From a climate perspective, I think I’ve been a relative environmentalist in that I have cared that we haven’t made things worse, for sure. It was only three years ago that I finally understood how severe and urgent and fast-moving this issue was. Scientists are saying that we will be warming the planet by eight degrees Fahrenheit by 2100. And what we don’t understand is what it feels like to warm a planet by eight degrees. And if we went to the last ice age, we are minus seven degrees Fahrenheit from today. So when scientists say it’s catastrophic, they are honestly really meaning catastrophic. We will have pushed into extinction 50 percent of the plants and animals on the planet.

DP: What first opened your eyes to the severity of the climate change crisis?

RC: People had said [that] the World Bank did this report called 4 degrees centigrade and you should really read it, so I said huh, maybe since I work in the environmental issues I really should read it. So I read the executive summary and when I read that summary, I was completely blown away. So we are at a moment of extreme emergency and what’s kind of interesting about that is that then people say, well why don’t you act like that? And I think when you walk around with that urgency, people stop listening, because you seem like a crazy person and you seem scary, and you don’t want to deal with it. But if you recognize it rationally and you just prioritize your life to the rational side, then you don’t have to keep reevaluating or reminding in your mind each and every second. You set the goal and you set the path, based on facts, and then you can back off and just not think about it at the top of your mind, because it’s too, too, too depressing.

* [REQUIRED TASK] Please reproduce the climate interview word for word, from "From a climate" to "on the planet.".

* [PROVIDED DATA]
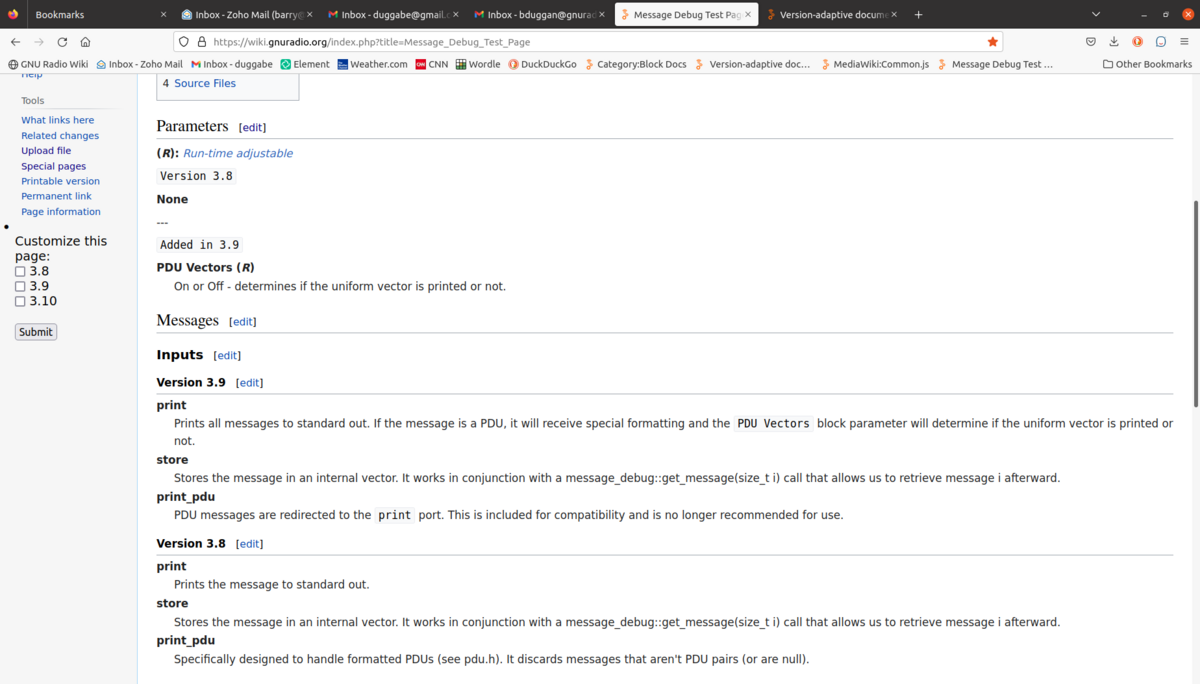Click the edit link beside Parameters heading

pyautogui.click(x=252, y=127)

* [FINISHED EXERCISE]
From a climate perspective, I think I’ve been a relative environmentalist in that I have cared that we haven’t made things worse, for sure. It was only three years ago that I finally understood how severe and urgent and fast-moving this issue was. Scientists are saying that we will be warming the planet by eight degrees Fahrenheit by 2100. And what we don’t understand is what it feels like to warm a planet by eight degrees. And if we went to the last ice age, we are minus seven degrees Fahrenheit from today. So when scientists say it’s catastrophic, they are honestly really meaning catastrophic. We will have pushed into extinction 50 percent of the plants and animals on the planet.